# Ford 3000 pto



## BILL CROOK

When trying to engage my pto (ford 3000) i get gear grinding and will not engage.
I had the motor ideling / transmission high - low in neut. / transmision in neut. / clutch in and clutch out. What do i need to do ?? Manual says "to start the pto, move lever sharply forward into fully engaged position". I'm afraid i'll shear some gears if i force it in.
Thanks --- bar bill


----------



## BelarusBulldog

Something you can try. Engage PTO with the engine shut off, then start engine and see if PTO is rotating. Then try to disengage the PTO with engine running at idle and notices if it slips out easily. Then try to engage again with engine still running at idle. If you still get a grinding resistance, I'd say your clutch or bands need adjustment. Hope this helps. Bye


----------



## BILL CROOK

I did as you said ---- engaged the pto and then started the engine. Snowblower / pto worked fine. I disengaged pto -- while in idle / while snowblower / pto was turning --- disengaged fine. I tried to re-engage then --- but got the grinding gears.
This is supposed to be "live" power. Doesn't that mean the pto runs (when engaged) if clutch is depressed or not ???
Thanks for hanging in there guys -- it's got me puzzeled.
Bar bill


----------



## BelarusBulldog

If you have a "Live" PTO, then yes the clutch doesn't disengage it. My Belarus has same set up and is controlled by bands. I would say they need to be adjusted. Do you own the shop manual for this tractor? If not maybe a dealer would lone or photo copy theirs. If you aren't mechanically incline, hire someone to do it for you, or take to a shop. One more question, what rpm does your tractor idle at? If it's turned up too high you will get this grinding also. Bye


----------



## sixbales

Bill,

Couple of things:

1) With a live PTO, when you push your clutch all the way down, the PTO should stop. 

You should be able engage the PTO lever without grinding, but mine often grinds a little bit - minor grind & "clunks" in - even with the engine idled as low as it will go. You can always turn the engine off to engage the PTO. But the PTO should stop when you push the clutch all the way down (safety feature - you must be able to stop the PTO).

2) Your clutch should have about 1-1/4" to 1-1/2" of free play - push it down with your hand till you feel resistance, and measure the amount of free play you have. 

You probably need to make a minor clutch adjustment. You adjust the clutch by shortening the linkage where it attaches to the clutch fork arm. Loosen clevis locknut, remove cotter pin and clevis pin, and turn clevis.

Turn the clevis ONE TURN at a time and check results. Do not over-adjust the linkage, or it will shorten the life of your clutch.


----------



## BelarusBulldog

My mistake Bill, sixbales is right about your PTO! My PTO has two settings. 1 "Independent"so it is not affected by the clutch. 2 "Synchronized ground drive" where clutch can disengage PTO movement. ( Used to power, towed trailer axles. ) BIG THANKS to you sixbales for catching that one! Bye


----------



## BILL CROOK

I'm a little confused --- i'm thinking "live power" is the same as "independant power" --- just a different term --- but evidently it's not. I'd guess my 3000 is "independant power" cause that what the manual mentions --- "independant".
If that is the case --- and the clutch doesn't disengage the gears --- how do i engage pto with out the grinding ??
Surely it should engage with the engine running.

## Information given
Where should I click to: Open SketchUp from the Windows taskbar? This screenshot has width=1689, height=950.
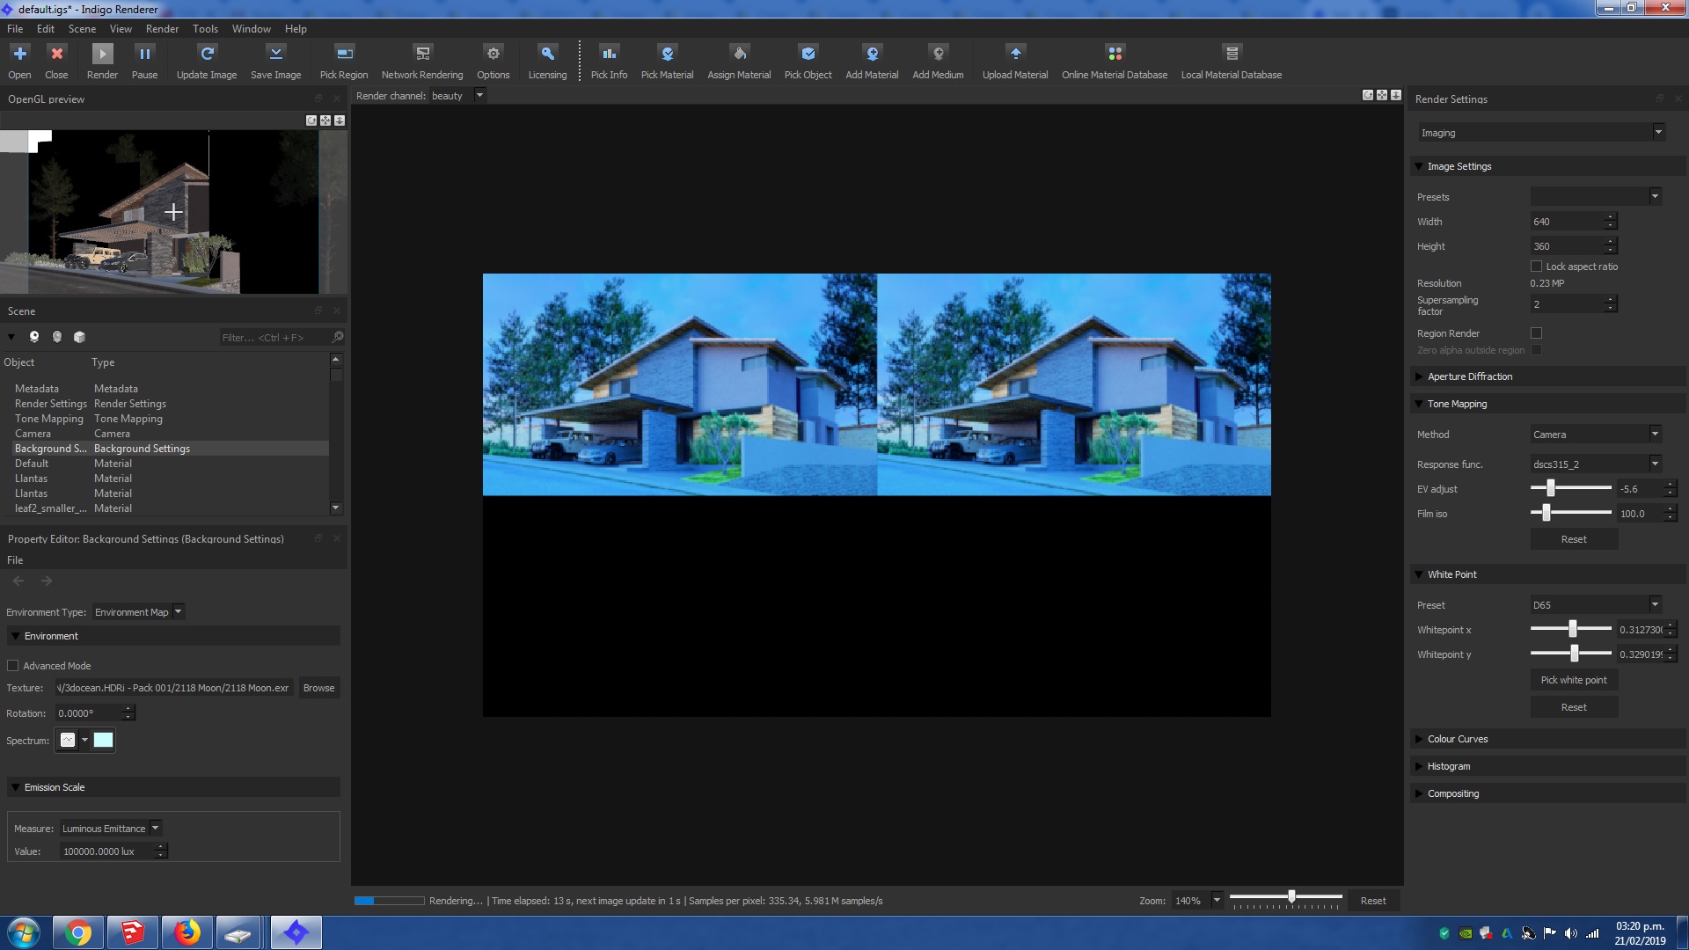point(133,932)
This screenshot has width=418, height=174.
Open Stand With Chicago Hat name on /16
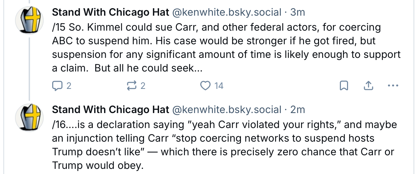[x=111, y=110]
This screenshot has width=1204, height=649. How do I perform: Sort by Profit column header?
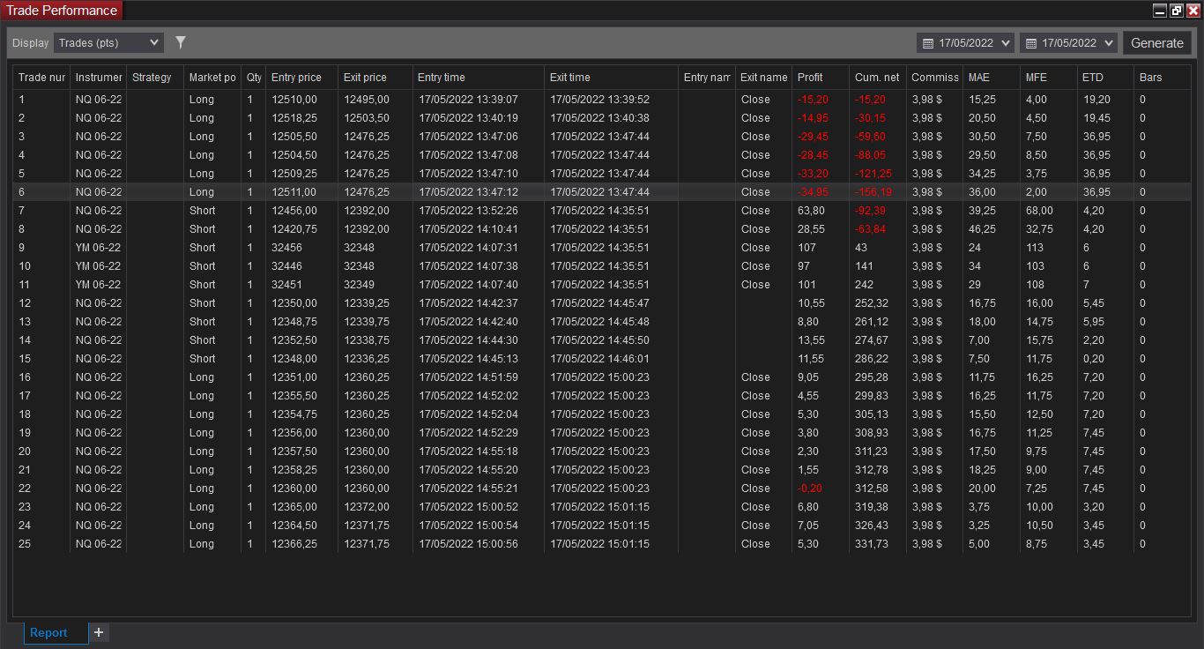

## Direction 1
Retype the part of the Ford 3000 PTO thread from "You probably need" up to and including "of your clutch.".
## Direction 2
Extend the Ford 3000 PTO thread, continuing right after its final line.

## Task result 1
You probably need to make a minor clutch adjustment. You adjust the clutch by shortening the linkage where it attaches to the clutch fork arm. Loosen clevis locknut, remove cotter pin and clevis pin, and turn clevis.

Turn the clevis ONE TURN at a time and check results. Do not over-adjust the linkage, or it will shorten the life of your clutch.

## Task result 2
Bar bill


----------



## BelarusBulldog

Bill I am not sure how your tractor is set up clutch wise. My PTO is engaged by a lever that you move quickly thus engaging or disengaging the PTO. Some, if not most tractors use a two stage clutch setup. With this type clutch you push half way down to stop power going to your wheels and fully depress to stop PTO movement. This is useful like when using a snow-blower in heavy deep snow. You can cut power to wheels but blower keeps going, until clutch depressed fully. My tractor is set up differently than that. Pushing my clutch fully, doesn't stop PTO power in "Independent" setting. To stop my PTO, I have to move the lever out of engagement. In regards to your question about PTO engagement, think about an outboard motor. There is no clutch lever to move before switching gears. This is how my tractor operates. Another thing you could try while engaging your PTO, is to have the tractor in gear and ease out on the clutch peddle till you feel strain coming on. Then at the same time quickly engaging the PTO lever. Bye


----------



## BILL CROOK

I think my tractor is like yours with the outboard motor style pto engagement --- "independant".
I shall try your ideas and let ya know.
Thanks you guys, for all your input. With y'alls help, i'll get this d--- pto thing to working yet !!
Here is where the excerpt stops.